• [DATA]
--- START ---

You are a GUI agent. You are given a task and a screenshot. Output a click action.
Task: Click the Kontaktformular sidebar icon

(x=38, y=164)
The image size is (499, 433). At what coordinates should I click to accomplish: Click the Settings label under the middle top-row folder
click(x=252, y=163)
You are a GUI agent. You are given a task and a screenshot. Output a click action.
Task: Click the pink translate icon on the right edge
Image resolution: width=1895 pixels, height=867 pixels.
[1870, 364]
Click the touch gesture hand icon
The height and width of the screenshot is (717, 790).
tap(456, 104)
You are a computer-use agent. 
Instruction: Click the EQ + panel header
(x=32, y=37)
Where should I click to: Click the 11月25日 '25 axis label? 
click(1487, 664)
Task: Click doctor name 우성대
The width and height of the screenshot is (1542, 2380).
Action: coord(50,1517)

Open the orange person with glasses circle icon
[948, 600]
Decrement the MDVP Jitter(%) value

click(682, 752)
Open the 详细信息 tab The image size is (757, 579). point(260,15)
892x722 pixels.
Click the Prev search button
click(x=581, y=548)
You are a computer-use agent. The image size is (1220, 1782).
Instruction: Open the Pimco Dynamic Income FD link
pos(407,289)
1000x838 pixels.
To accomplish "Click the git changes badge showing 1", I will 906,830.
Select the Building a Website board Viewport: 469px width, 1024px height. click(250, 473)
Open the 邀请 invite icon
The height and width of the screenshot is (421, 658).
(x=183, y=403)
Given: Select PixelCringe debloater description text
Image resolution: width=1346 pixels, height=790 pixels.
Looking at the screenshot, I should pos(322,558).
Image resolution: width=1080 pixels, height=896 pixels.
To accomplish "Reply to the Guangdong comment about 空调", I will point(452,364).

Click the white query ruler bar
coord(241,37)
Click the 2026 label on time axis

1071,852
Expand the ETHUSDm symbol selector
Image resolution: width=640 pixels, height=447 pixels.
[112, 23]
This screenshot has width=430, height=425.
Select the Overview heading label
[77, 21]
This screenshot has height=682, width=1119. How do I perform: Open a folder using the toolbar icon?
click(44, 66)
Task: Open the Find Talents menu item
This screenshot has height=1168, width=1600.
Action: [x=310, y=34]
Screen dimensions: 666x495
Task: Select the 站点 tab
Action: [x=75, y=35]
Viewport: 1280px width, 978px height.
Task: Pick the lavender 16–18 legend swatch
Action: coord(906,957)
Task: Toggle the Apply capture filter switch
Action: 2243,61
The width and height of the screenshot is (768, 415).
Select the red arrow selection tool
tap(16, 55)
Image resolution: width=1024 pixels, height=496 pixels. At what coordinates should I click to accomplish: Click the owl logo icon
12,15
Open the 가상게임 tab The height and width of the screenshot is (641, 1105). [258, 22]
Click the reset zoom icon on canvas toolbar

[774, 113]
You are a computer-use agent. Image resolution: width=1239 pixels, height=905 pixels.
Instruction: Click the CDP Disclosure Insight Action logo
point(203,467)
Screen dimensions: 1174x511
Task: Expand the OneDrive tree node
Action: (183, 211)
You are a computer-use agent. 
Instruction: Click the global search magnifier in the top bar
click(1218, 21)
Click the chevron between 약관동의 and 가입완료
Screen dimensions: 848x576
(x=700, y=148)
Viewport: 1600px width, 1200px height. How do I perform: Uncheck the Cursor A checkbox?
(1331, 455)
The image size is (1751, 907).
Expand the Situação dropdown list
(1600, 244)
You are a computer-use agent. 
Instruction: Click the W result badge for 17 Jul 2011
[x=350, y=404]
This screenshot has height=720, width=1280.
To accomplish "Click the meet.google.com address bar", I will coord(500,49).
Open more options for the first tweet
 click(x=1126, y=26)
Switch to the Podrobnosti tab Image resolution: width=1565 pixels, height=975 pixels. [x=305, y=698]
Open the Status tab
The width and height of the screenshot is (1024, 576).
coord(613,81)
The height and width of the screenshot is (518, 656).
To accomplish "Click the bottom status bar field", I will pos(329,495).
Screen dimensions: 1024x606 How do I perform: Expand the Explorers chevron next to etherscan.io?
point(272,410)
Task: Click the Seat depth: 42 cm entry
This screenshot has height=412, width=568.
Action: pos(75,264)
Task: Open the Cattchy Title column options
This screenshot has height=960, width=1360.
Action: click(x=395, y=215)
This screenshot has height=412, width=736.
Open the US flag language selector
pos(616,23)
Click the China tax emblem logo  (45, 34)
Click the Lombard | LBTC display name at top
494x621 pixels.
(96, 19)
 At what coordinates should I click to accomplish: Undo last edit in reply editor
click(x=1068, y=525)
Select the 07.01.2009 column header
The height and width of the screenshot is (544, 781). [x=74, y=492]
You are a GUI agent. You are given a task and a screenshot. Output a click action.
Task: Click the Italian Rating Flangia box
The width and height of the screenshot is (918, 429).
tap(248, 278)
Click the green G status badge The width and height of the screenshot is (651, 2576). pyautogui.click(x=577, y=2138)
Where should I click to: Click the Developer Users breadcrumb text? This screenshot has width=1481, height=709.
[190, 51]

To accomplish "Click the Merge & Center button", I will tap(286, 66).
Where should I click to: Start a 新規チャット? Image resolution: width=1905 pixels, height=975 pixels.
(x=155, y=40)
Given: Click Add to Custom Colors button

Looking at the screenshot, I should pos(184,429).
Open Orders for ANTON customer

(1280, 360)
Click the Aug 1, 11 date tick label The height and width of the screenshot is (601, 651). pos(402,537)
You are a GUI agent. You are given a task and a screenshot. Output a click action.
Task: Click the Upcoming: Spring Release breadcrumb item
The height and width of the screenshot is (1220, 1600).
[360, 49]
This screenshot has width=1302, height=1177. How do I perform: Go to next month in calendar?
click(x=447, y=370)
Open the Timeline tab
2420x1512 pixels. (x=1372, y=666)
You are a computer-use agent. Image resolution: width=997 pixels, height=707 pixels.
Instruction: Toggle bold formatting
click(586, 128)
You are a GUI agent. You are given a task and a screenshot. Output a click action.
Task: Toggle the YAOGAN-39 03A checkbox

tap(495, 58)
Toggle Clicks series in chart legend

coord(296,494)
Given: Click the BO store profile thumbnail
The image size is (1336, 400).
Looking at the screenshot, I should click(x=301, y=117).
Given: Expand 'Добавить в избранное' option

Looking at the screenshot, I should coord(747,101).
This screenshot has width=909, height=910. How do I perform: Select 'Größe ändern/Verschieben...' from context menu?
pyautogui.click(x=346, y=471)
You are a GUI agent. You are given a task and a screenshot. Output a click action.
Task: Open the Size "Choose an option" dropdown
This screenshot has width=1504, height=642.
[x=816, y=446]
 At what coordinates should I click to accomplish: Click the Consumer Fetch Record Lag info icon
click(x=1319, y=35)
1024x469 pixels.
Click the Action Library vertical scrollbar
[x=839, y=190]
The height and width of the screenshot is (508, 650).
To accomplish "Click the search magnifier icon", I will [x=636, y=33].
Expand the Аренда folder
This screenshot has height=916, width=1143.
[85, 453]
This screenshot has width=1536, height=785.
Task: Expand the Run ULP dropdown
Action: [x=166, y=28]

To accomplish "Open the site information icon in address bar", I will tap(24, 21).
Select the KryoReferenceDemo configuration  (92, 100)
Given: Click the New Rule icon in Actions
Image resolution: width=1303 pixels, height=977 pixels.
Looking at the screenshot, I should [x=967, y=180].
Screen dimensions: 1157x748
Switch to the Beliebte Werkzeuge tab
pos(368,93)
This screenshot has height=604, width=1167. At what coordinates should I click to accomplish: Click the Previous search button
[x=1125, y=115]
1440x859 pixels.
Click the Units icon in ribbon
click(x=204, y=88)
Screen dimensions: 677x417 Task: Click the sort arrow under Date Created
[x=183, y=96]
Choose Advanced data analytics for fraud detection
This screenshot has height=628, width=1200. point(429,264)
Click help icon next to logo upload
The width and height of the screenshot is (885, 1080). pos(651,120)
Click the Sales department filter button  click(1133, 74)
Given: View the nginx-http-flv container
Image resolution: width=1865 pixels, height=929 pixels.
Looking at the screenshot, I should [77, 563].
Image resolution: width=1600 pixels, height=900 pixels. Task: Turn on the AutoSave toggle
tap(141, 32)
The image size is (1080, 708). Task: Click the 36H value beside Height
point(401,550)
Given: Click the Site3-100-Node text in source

--- END ---

• [DIRECTIONS FOR THIS TASK] Copy each line holding "name" from the material above.

• [FINAL ANSWER]
Task: Click doctor name 우성대
Click the Lombard | LBTC display name at top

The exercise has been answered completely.